[Task] Repeat the records below word for word.

[Exercise input]
※
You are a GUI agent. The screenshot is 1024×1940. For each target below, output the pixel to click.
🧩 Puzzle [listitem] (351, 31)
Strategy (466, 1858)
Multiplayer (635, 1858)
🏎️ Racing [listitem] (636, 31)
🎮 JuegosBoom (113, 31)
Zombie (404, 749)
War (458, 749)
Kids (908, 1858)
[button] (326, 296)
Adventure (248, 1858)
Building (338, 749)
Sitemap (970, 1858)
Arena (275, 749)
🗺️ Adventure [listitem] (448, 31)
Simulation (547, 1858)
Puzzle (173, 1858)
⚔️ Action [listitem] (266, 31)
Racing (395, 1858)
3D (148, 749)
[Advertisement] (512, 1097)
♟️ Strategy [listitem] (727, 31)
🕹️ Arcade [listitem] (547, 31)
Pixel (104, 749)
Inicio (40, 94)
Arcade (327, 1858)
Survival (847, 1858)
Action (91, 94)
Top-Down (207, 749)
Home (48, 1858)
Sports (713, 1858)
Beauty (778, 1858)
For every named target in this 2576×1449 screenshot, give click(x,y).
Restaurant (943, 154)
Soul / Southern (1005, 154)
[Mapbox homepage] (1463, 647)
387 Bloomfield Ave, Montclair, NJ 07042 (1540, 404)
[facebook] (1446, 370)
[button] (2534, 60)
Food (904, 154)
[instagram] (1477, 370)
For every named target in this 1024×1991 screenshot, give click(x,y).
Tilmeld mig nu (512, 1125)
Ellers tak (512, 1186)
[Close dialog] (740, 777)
※
[Exercise output]
You are a GUI agent. The screenshot is 1024×1940. For each target below, output the pixel to click.
🧩 Puzzle [listitem] (351, 31)
Strategy (466, 1858)
Multiplayer (635, 1858)
🏎️ Racing [listitem] (636, 31)
🎮 JuegosBoom (113, 31)
Zombie (404, 749)
War (458, 749)
Kids (908, 1858)
[button] (326, 296)
Adventure (248, 1858)
Building (338, 749)
Sitemap (970, 1858)
Arena (275, 749)
🗺️ Adventure [listitem] (448, 31)
Simulation (547, 1858)
Puzzle (173, 1858)
⚔️ Action [listitem] (266, 31)
Racing (395, 1858)
3D (148, 749)
[Advertisement] (512, 1097)
♟️ Strategy [listitem] (727, 31)
🕹️ Arcade [listitem] (547, 31)
Pixel (104, 749)
Inicio (40, 94)
Arcade (327, 1858)
Survival (847, 1858)
Action (91, 94)
Top-Down (207, 749)
Home (48, 1858)
Sports (713, 1858)
Beauty (778, 1858)
For every named target in this 2576×1449 screenshot, give click(x,y).
Restaurant (943, 154)
Soul / Southern (1005, 154)
[Mapbox homepage] (1463, 647)
387 Bloomfield Ave, Montclair, NJ 07042 (1540, 404)
[facebook] (1446, 370)
[button] (2534, 60)
Food (904, 154)
[instagram] (1477, 370)
For every named target in this 1024×1991 screenshot, give click(x,y).
Tilmeld mig nu (512, 1125)
Ellers tak (512, 1186)
[Close dialog] (740, 777)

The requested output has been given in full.